Telefónica cerró el primer semestre de 2026 con unas pérdidas netas de 338 millones de euros, un 75% menos que los números rojos registrados durante el mismo periodo del ejercicio anterior. La operadora consiguió limitar el deterioro de su resultado pese al impacto de la venta de su filial en Chile y al coste asociado a la reestructuración de su negocio en Alemania.
El resultado semestral estuvo condicionado por un efecto negativo de 1.001 millones de euros derivado de la desinversión en Chile y por una provisión de 265 millones destinada a financiar el proceso de reorganización de Telefónica Alemania. Esta última medida contempla el ajuste laboral pactado para reducir alrededor de 1.100 puestos de trabajo.
Las operaciones que continúan formando parte del grupo generaron un beneficio neto de 474 millones de euros entre enero y junio. Por el contrario, los negocios clasificados como operaciones discontinuadas, principalmente las filiales latinoamericanas vendidas, aportaron un resultado negativo de 812 millones. Sin tener en cuenta elementos extraordinarios, el beneficio neto ajustado de las operaciones continuadas alcanzó los 954 millones de euros.
La evolución mejoró durante el segundo trimestre, cuando Telefónica obtuvo un beneficio neto de 73 millones de euros. Las operaciones continuadas aportaron 87 millones, mientras que las discontinuadas generaron unas pérdidas de 14 millones.
El negocio mejora su rentabilidad
Los ingresos del grupo se situaron en 16.392 millones de euros durante el primer semestre. Telefónica calcula un crecimiento del 1,7% en términos reales y del 0,4% a tipos de cambio constantes sobre un perímetro comparable, una vez excluido el efecto de los negocios latinoamericanos vendidos.
La cifra total es inferior a los 18.013 millones contabilizados un año antes debido, principalmente, a la reducción del perímetro del grupo tras las desinversiones realizadas en Hispanoamérica. En el segundo trimestre, la facturación alcanzó los 8.265 millones de euros, un 3% más a tipos de cambio reales.

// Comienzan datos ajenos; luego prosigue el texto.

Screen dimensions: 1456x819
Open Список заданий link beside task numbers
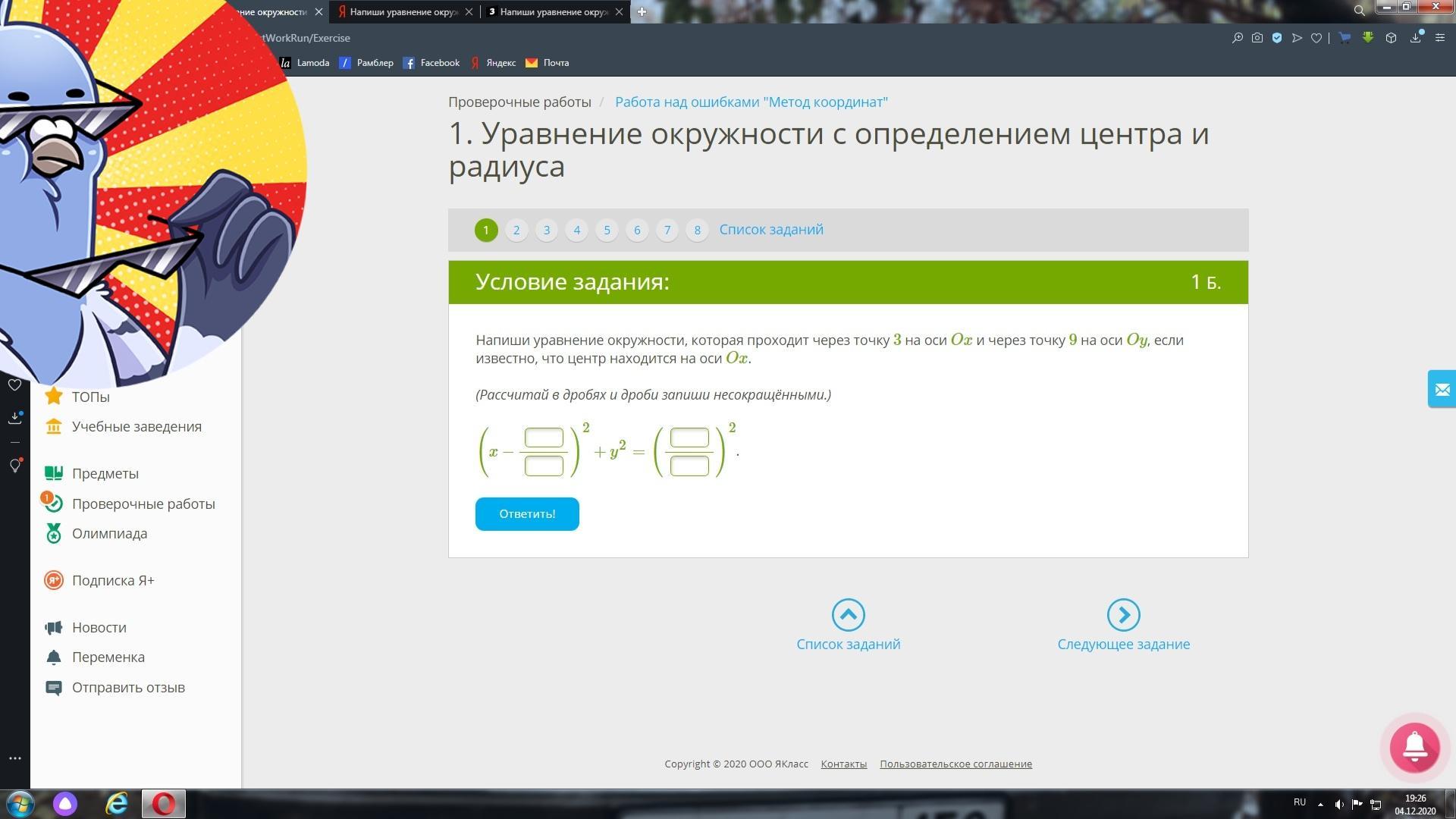[x=770, y=230]
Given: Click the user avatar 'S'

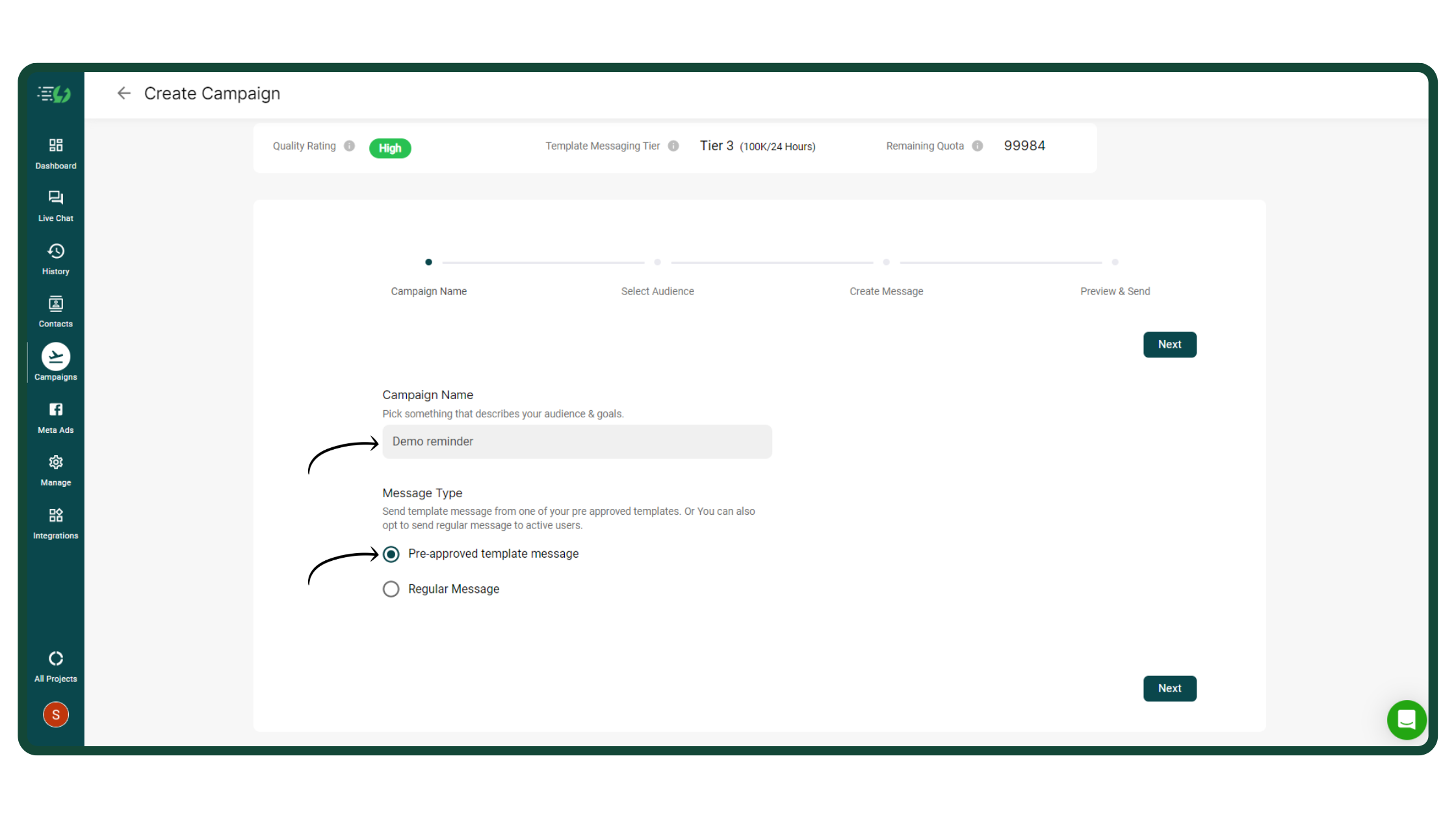Looking at the screenshot, I should point(56,715).
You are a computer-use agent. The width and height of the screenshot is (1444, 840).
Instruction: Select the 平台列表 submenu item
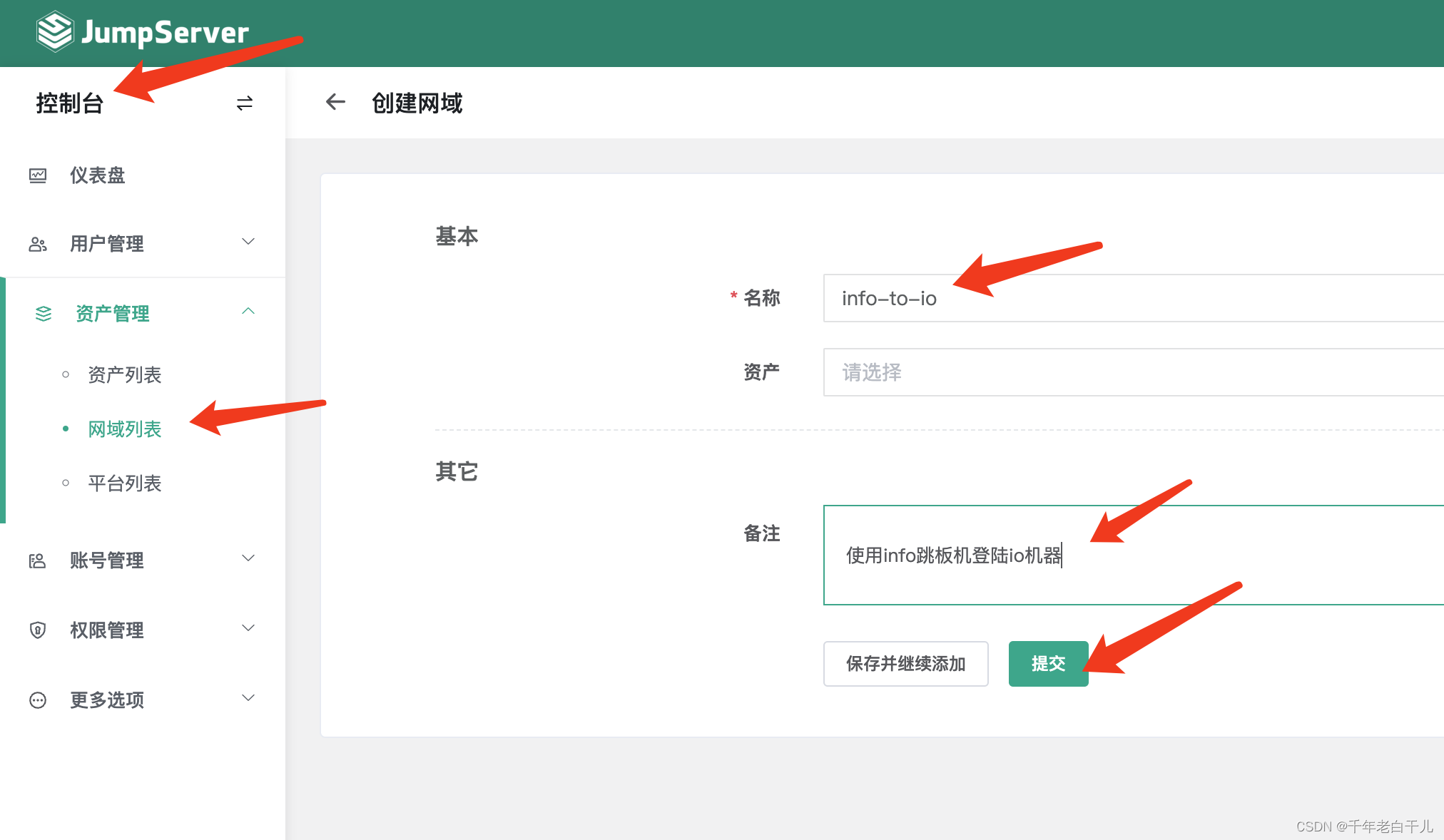coord(125,483)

El negocio residencial continuó siendo la principal fuente de ingresos de Telefónica, con 4.885 millones de euros entre abril y junio, un 5,6% más, y un peso equivalente al 59% de la facturación trimestral. Por su parte, la división destinada a empresas elevó sus ventas un 9,5%, hasta los 2.022 millones, mientras que el negocio mayorista redujo sus ingresos un 12,4%, hasta los 1.358 millones.
El resultado bruto de explotación ajustado, o ebitda, alcanzó los 5.768 millones de euros en el conjunto del semestre, lo que representa un crecimiento del 3,8% en términos reales y del 2,3% a tipos constantes. Solo durante el segundo trimestre, esta magnitud aumentó un 6,4%, hasta los 2.933 millones.

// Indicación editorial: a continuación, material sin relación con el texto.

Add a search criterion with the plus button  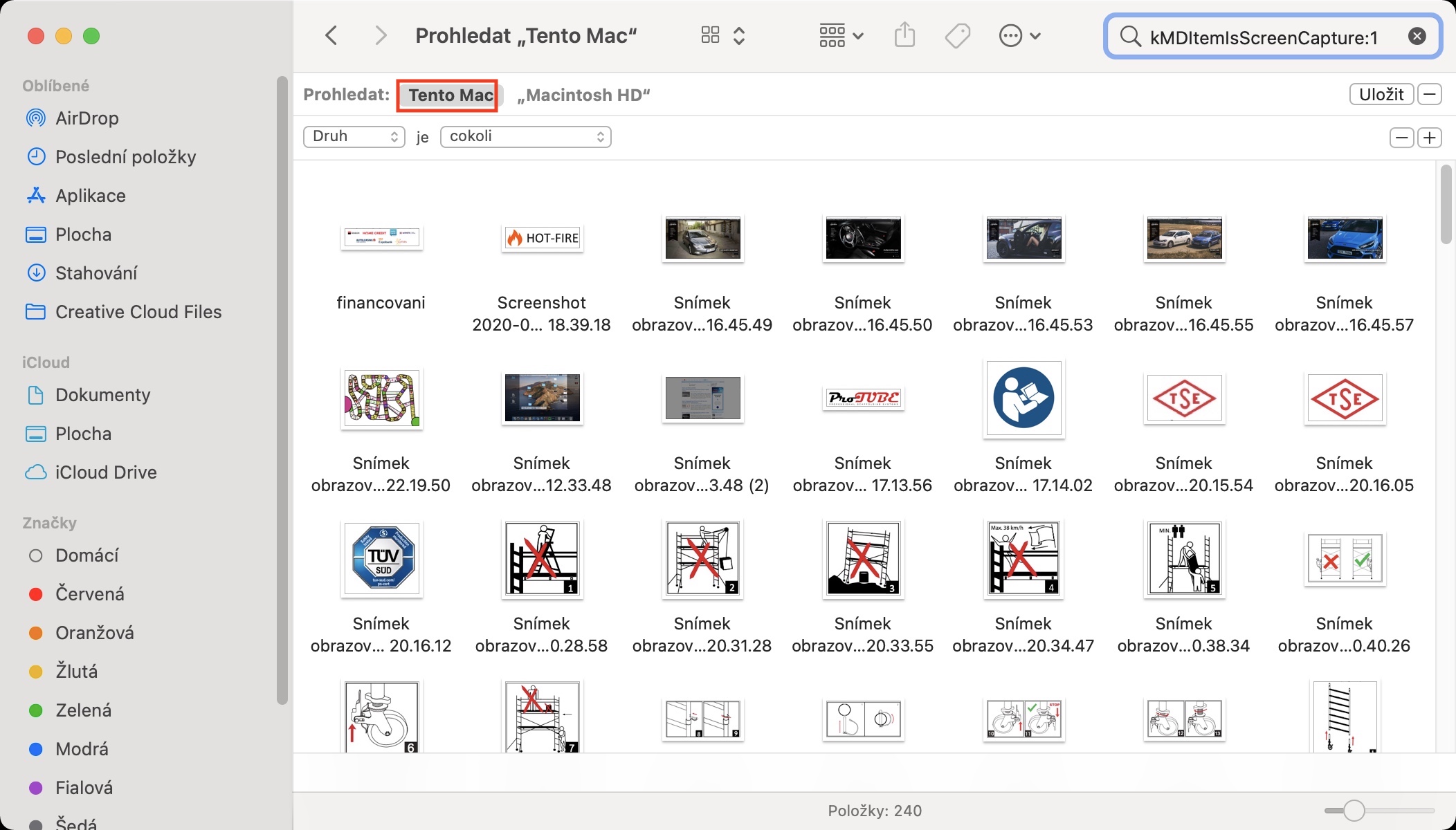click(1430, 138)
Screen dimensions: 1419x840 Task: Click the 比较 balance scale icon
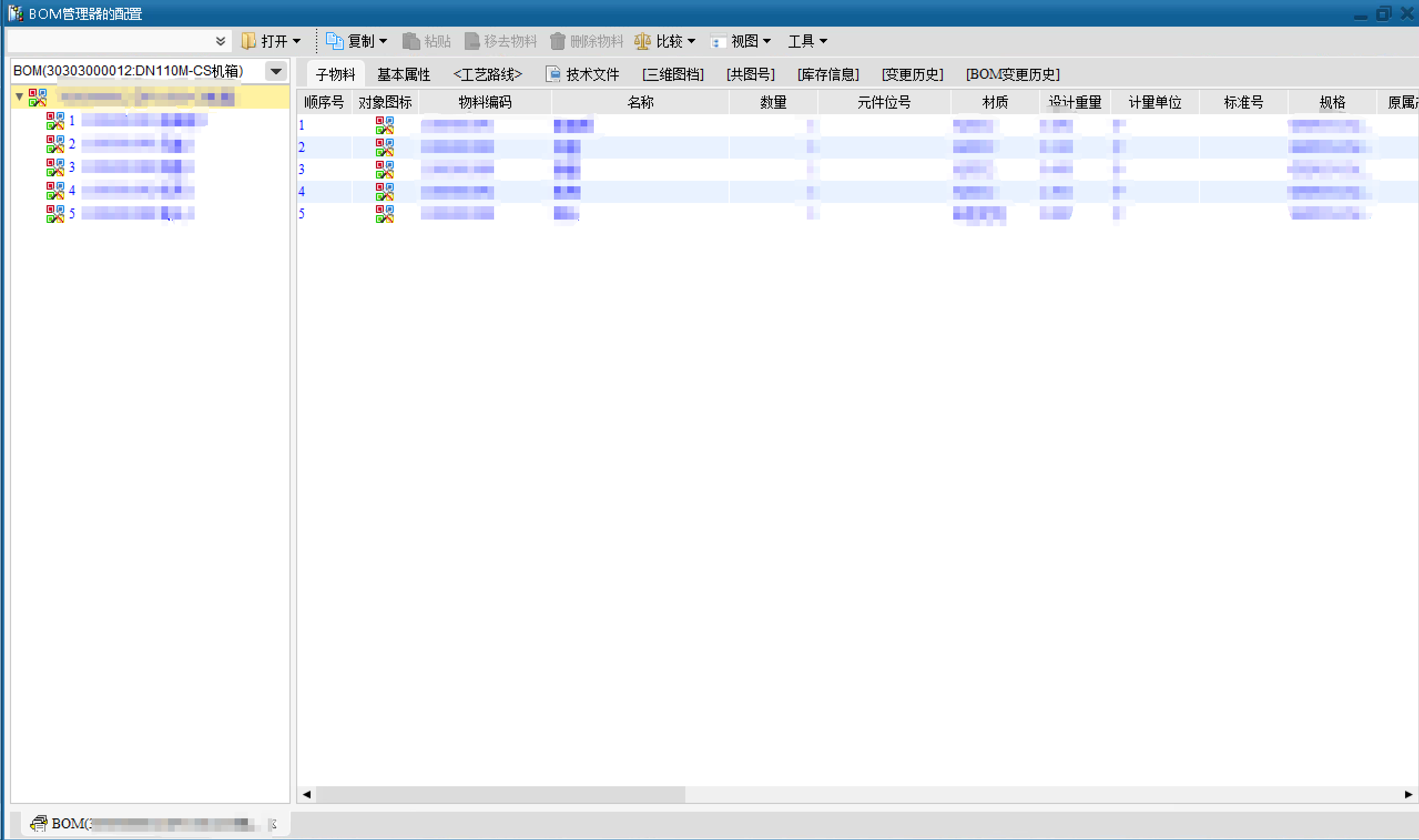(642, 41)
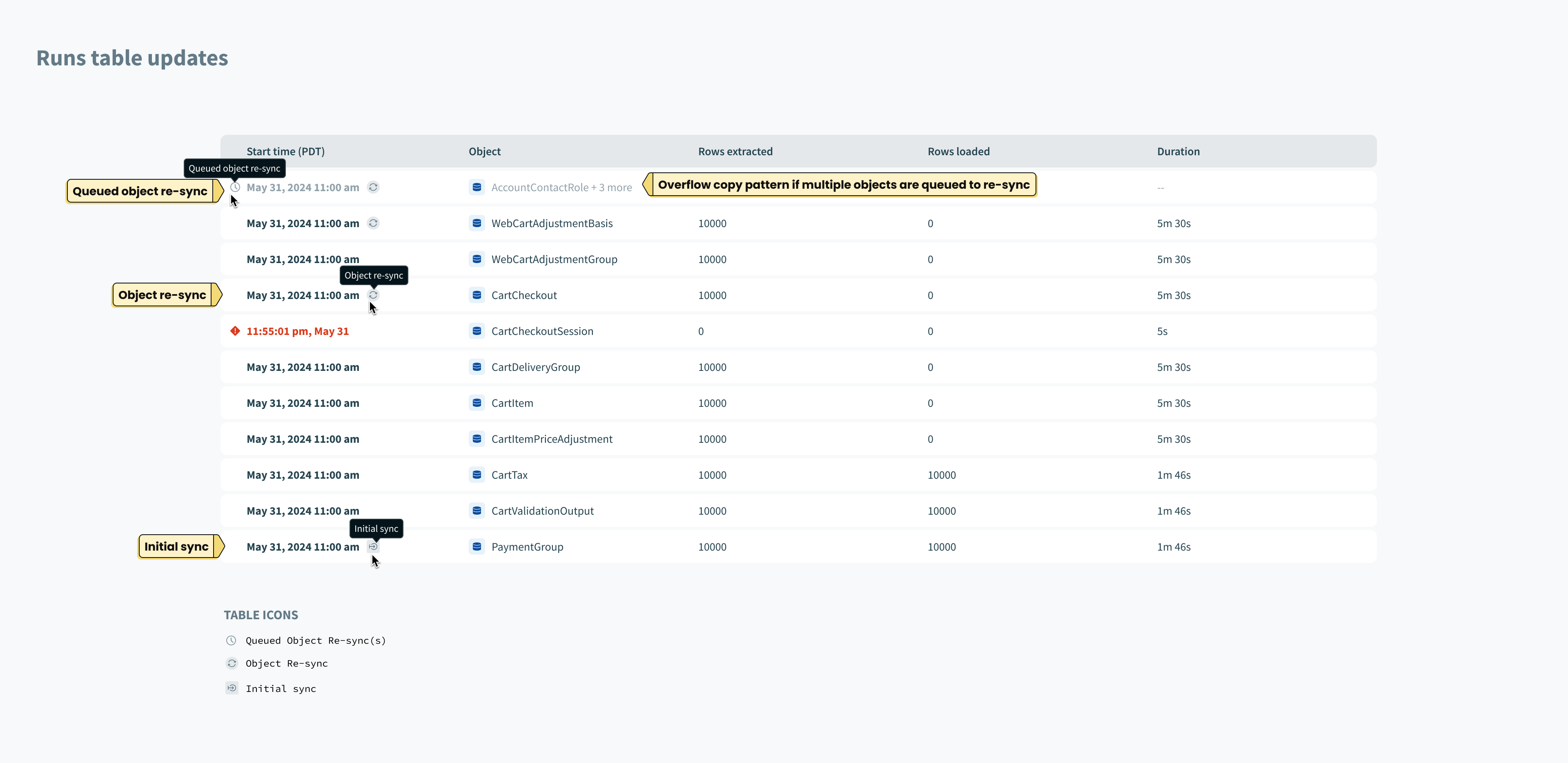Click the Rows loaded column header

tap(958, 151)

También avanzó el flujo de caja operativo ajustado después de arrendamientos, conocido como OpCFaL. Este indicador creció un 4% en términos reales durante el semestre, hasta los 2.654 millones de euros, después de aumentar un 6,7% entre abril y junio.
España y Brasil sostienen el crecimiento
La mejora de los resultados estuvo respaldada especialmente por la evolución de los negocios de España y Brasil. Telefónica España facturó 6.513 millones de euros en el primer semestre, un 2,5% más, mientras que su ebitda ajustado aumentó un 2,1%, hasta los 2.301 millones.
En el segundo trimestre, los ingresos de la filial española avanzaron un 2,9%, hasta los 3.279 millones de euros. La tasa de cancelación de clientes se mantuvo en el mínimo histórico del 0,7%, mientras que la base de contratos móviles superó los 16 millones.
Telefónica Brasil alcanzó unos ingresos semestrales de 5.195 millones de euros, un 12,5% más en términos reales. Su ebitda ajustado creció un 15,1%, hasta los 2.215 millones, y la compañía cerró junio con un récord de 118,9 millones de accesos.
La evolución de la actividad ha llevado a Telefónica a mejorar su previsión de flujo de caja operativo ajustado para 2026. La empresa espera ahora que el OpCFaL crezca más de un 3% a tipos de cambio constantes, frente al objetivo anterior de superar el 2%.
El resto de las metas permanece sin cambios. La operadora prevé elevar sus ingresos y su ebitda ajustado entre un 1,5% y un 2,5%, mantener la inversión cerca del 12% de la facturación y generar un flujo de caja libre de aproximadamente 3.000 millones de euros.
La deuda financiera neta descendió un 8,4% interanual, hasta los 25.278 millones de euros, mientras que el nivel de apalancamiento se redujo hasta 2,68 veces el ebitda después de arrendamientos. Telefónica también confirmó un dividendo de 0,15 euros por acción correspondiente a 2026, cuyo pago está previsto para junio de 2027, sujeto a la aprobación de la junta de accionistas.